General characteristics
- Class & type: LST-1-class tank landing ship
- Displacement: 4,080 long tons (4,145 t) full load ; 2,160 long tons (2,190 t) landing;
- Length: 328 ft (100 m) oa
- Beam: 50 ft (15 m)
- Draft: Full load: 8 ft 2 in (2.49 m) forward; 14 ft 1 in (4.29 m) aft; Landing at 2,160 t: 3 ft 11 in (1.19 m) forward; 9 ft 10 in (3.00 m) aft;
- Installed power: 2 × 900 hp (670 kW) Electro-Motive Diesel 12-567A diesel engines; 1,700 shp (1,300 kW);
- Propulsion: 1 × Falk main reduction gears; 2 × Propellers;
- Speed: 12 kn (22 km/h; 14 mph)
- Range: 24,000 nmi (44,000 km; 28,000 mi) at 9 kn (17 km/h; 10 mph) while displacing 3,960 long tons (4,024 t)
- Boats & landing craft carried: 2 or 6 x LCVPs
- Capacity: 2,100 tons oceangoing maximum; 350 tons main deckload;
- Troops: 16 officers, 147 enlisted men
- Complement: 13 officers, 104 enlisted men
- Armament: Varied, ultimate armament; 2 × twin 40 mm (1.57 in) Bofors guns ; 4 × single 40 mm Bofors guns; 12 × 20 mm (0.79 in) Oerlikon cannons;

Service record
- Operations: Eastern New Guinea operation; Lae occupation (4–5 September 1943); Saidor occupation (28–30 January and 17–19, 21–23, 25–28 February 1944); Bismarck Archipelago operation; Cape Gloucester, New Britain (26–29 December 1943, 30 December 1943–2 January 1944, 3–9, 15–19, 23–27 January, and 13–16 February 1944); Admiralty Islands landings (25–28 February and 11–15 March 1944); Hollandia operation (21–25 April 1944); Western New Guinea operation; Toem-Wakde-Sarmi area operation (17–18 and 23–25 May 1944); Biak Islands operation (28–31 May and 3–7, 13–16 June 1944); Noemfoor Island operation (2–4 July 1944); Morotai landing (15 September 1944); Leyte landings (5–18 November 1944); Visayan Island landings (26 March, 2, 10–11 and 20 April 1945); Balikpapan operation (26 June–4 July 1945);
- Awards: American Campaign Medal; Asiatic–Pacific Campaign Medal; World War II Victory Medal; Navy Occupation Service Medal w/Asia Clasp; Philippine Republic Presidential Unit Citation; Philippine Liberation Medal;

= USS LST-457 =

1942 LST-1-class tank landing ship

USS LST-457 was a United States Navy used in the Asiatic-Pacific Theater during World War II.

==Construction==
LST-457 was laid down on 3 August 1942, under Maritime Commission (MARCOM) contract, MC hull 977, by Kaiser Shipyards, Vancouver, Washington; launched on 23 October 1942; and commissioned on 6 February 1943.

==Service history==
During the war, LST-457 was assigned to the Pacific Theater of Operations.
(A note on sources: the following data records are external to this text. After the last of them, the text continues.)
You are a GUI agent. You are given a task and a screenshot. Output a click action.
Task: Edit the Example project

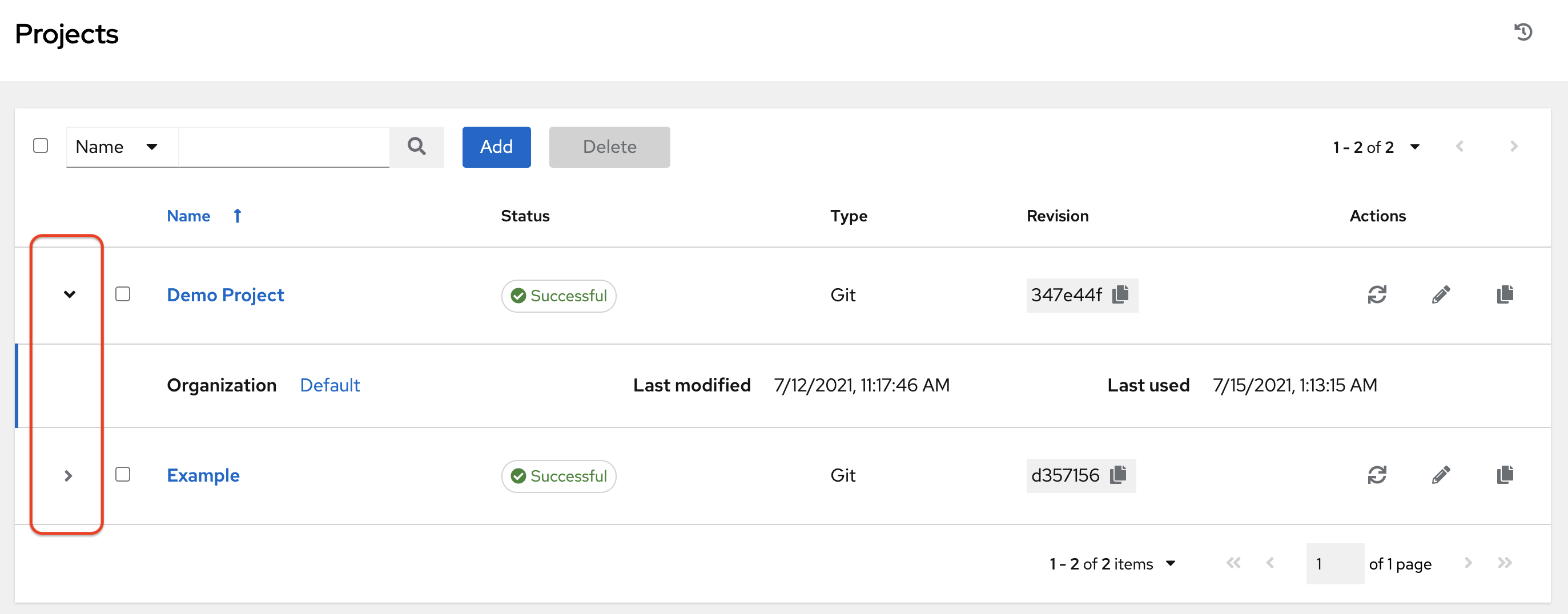click(1441, 475)
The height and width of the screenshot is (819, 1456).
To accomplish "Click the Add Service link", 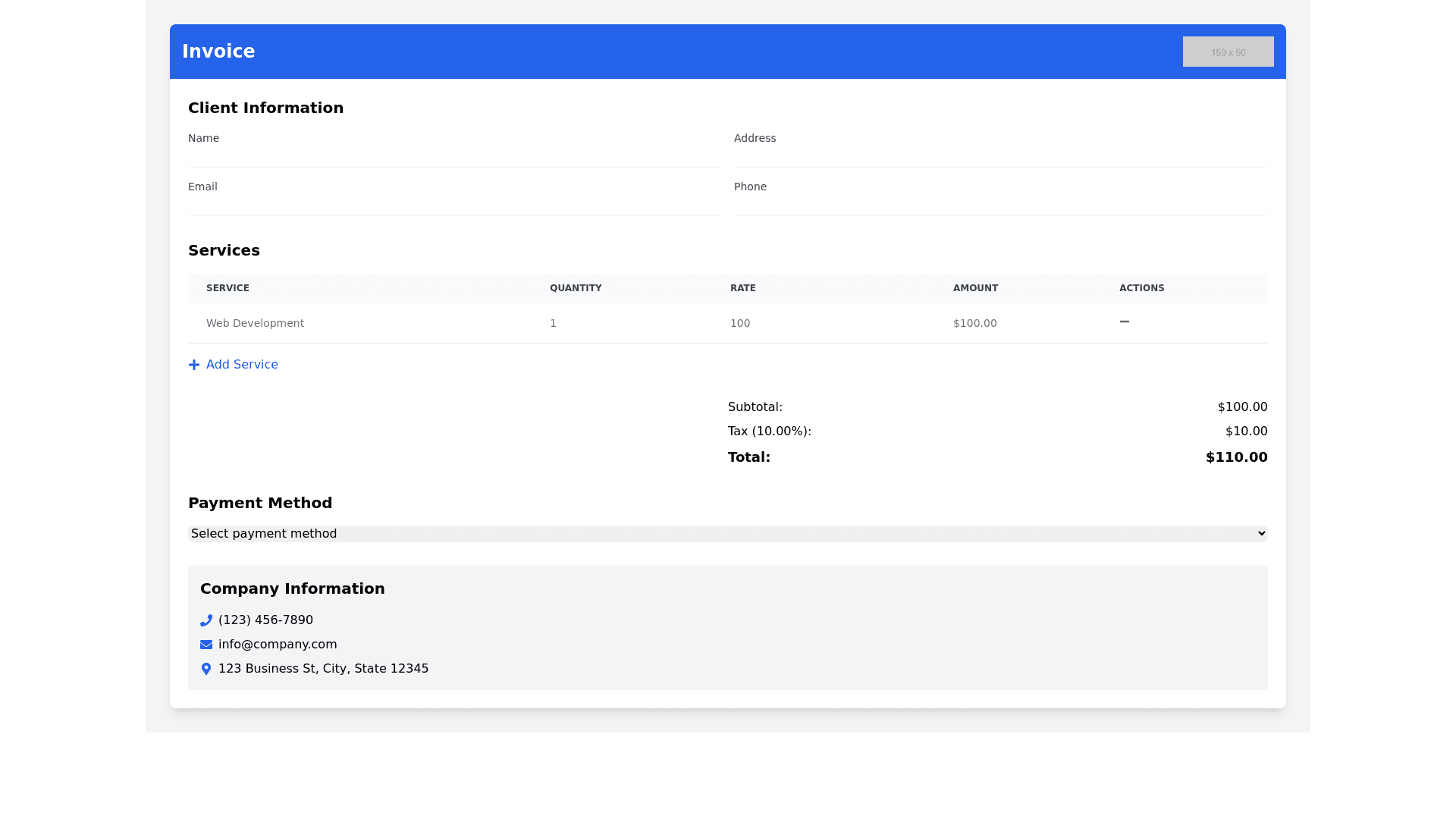I will [242, 365].
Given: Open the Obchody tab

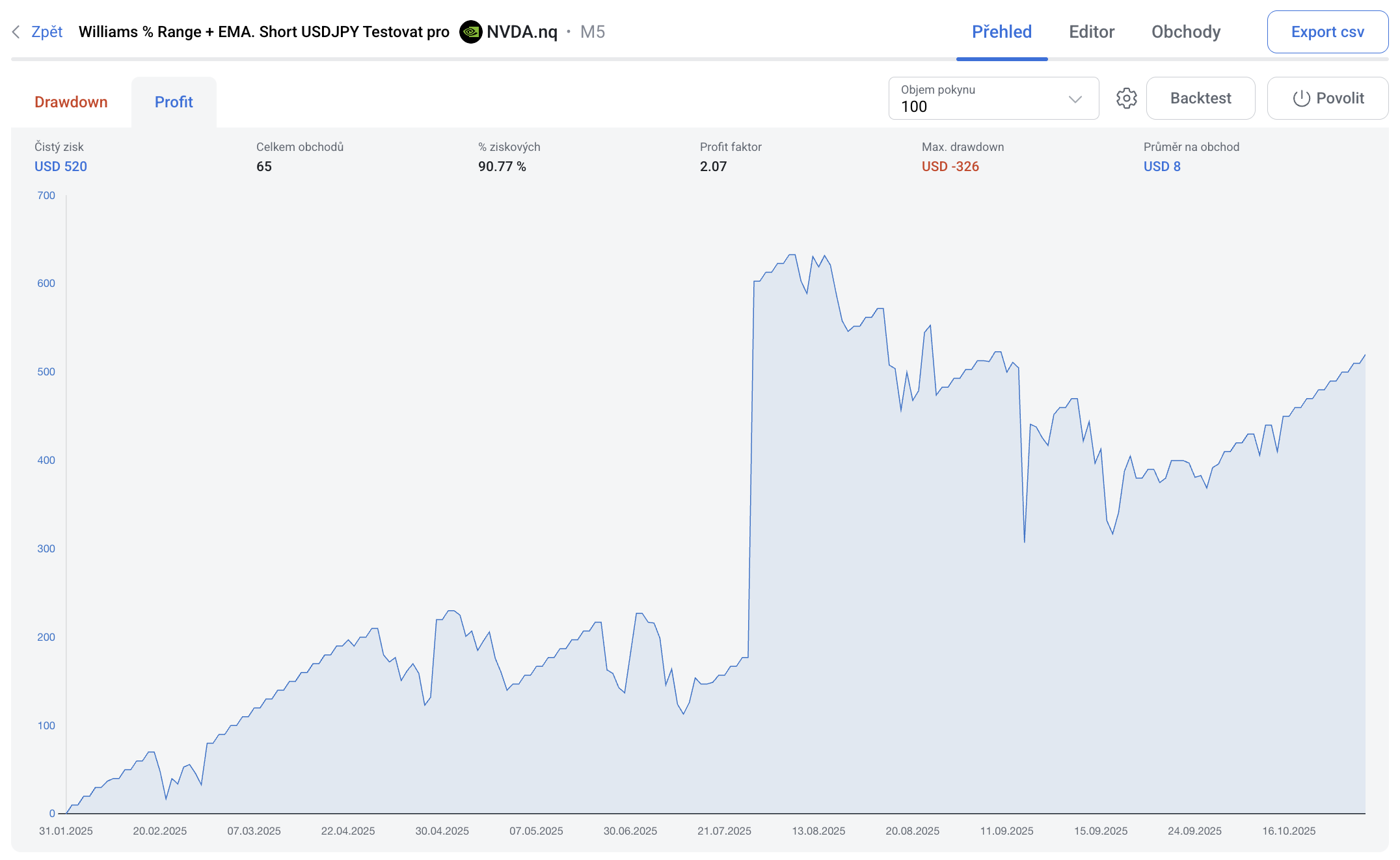Looking at the screenshot, I should click(1185, 32).
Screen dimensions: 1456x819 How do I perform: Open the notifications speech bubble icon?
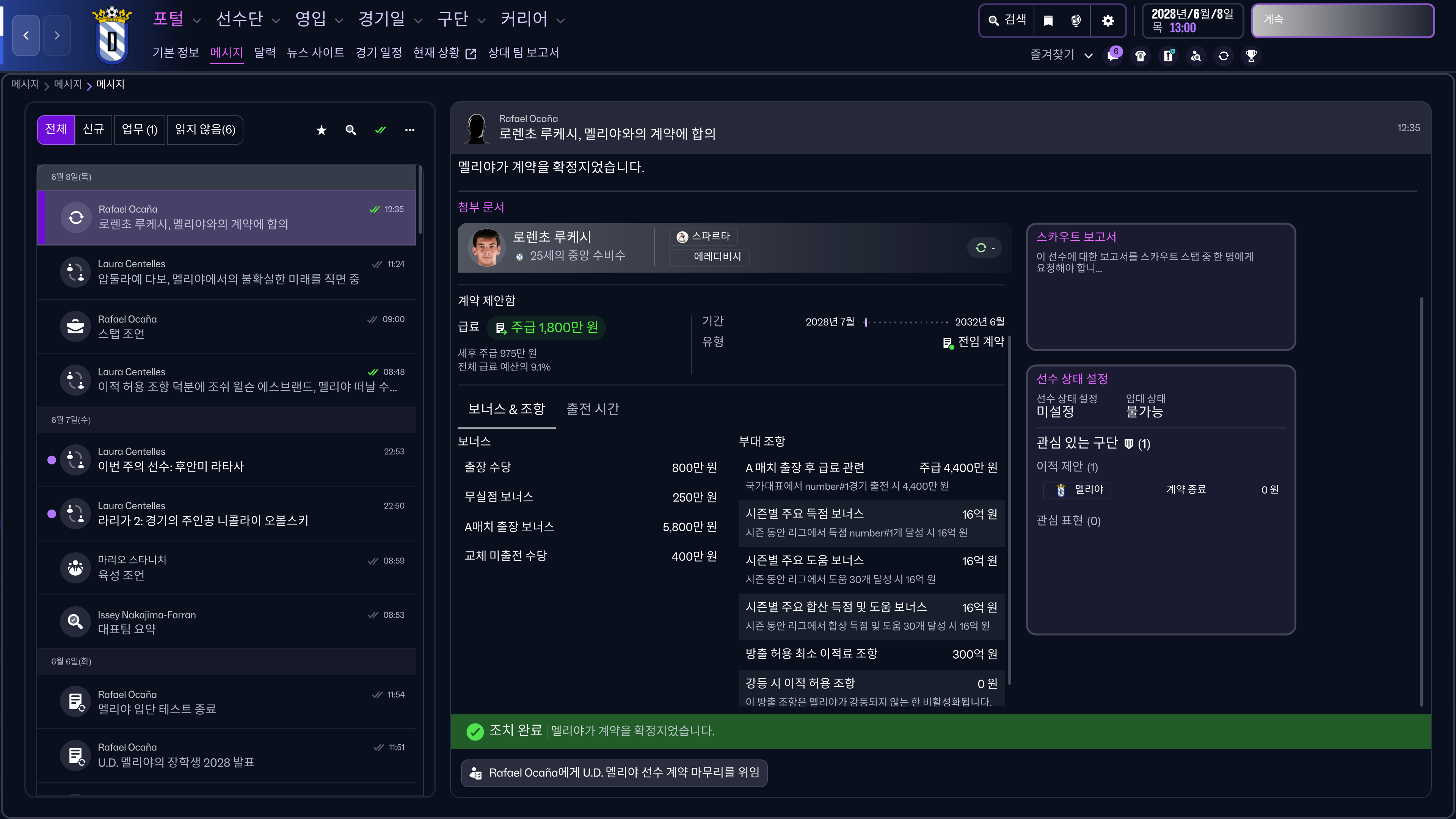pos(1113,56)
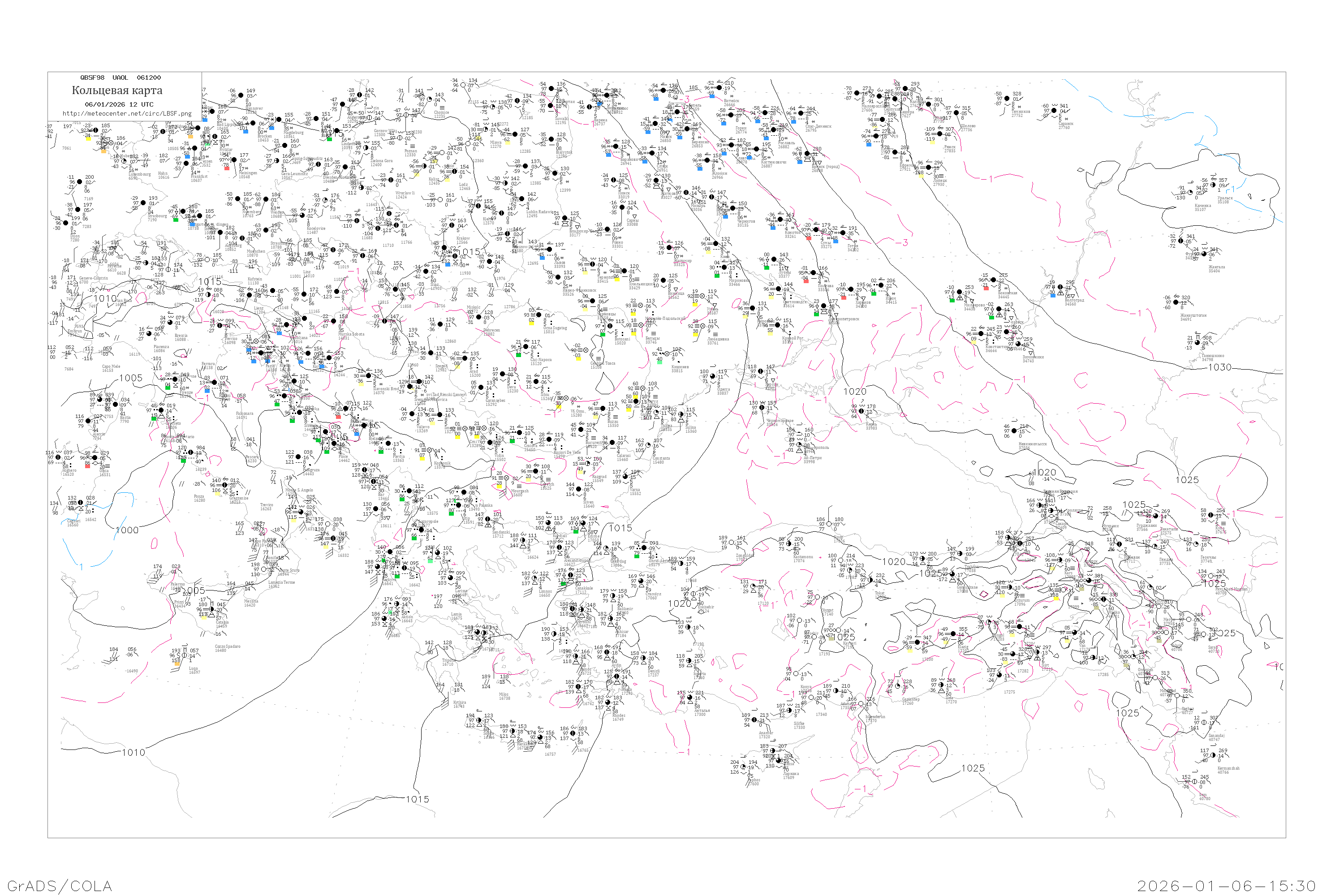Click the Luxembourg station circle symbol

[x=125, y=161]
She took part in the Eastern New Guinea operations, the Lae occupation in September 1943, and the Saidor occupation in January and February 1944; the Bismarck Archipelago operations, the Cape Gloucester, New Britain, landings from December 1943 through February 1944, and the Admiralty Islands landings in March 1944; the Hollandia operation in April 1944; the Western New Guinea operations, the Toem-Wakde-Sarmi area operation in May 1944, the Biak Islands operation in May and June 1944, the Noemfoor Island operation in July 1944, and the Morotai landing in September 1944; the Visayan Island landings March and April 1945; and the Balikpapan operation in June and July 1945.

==Post-war service==
Following the war, LST-457 performed occupation duty in the Far East until mid-October 1945. She returned to the United States and was decommissioned on 15 March 1946. The ship was struck from the Navy list on 29 September 1947. On 20 April 1948, she was sold to the Bethlehem Steel Co., of Bethlehem, Pennsylvania, and subsequently scrapped.

==Honors and awards==
LST-457 earned seven battle stars for her World War II service.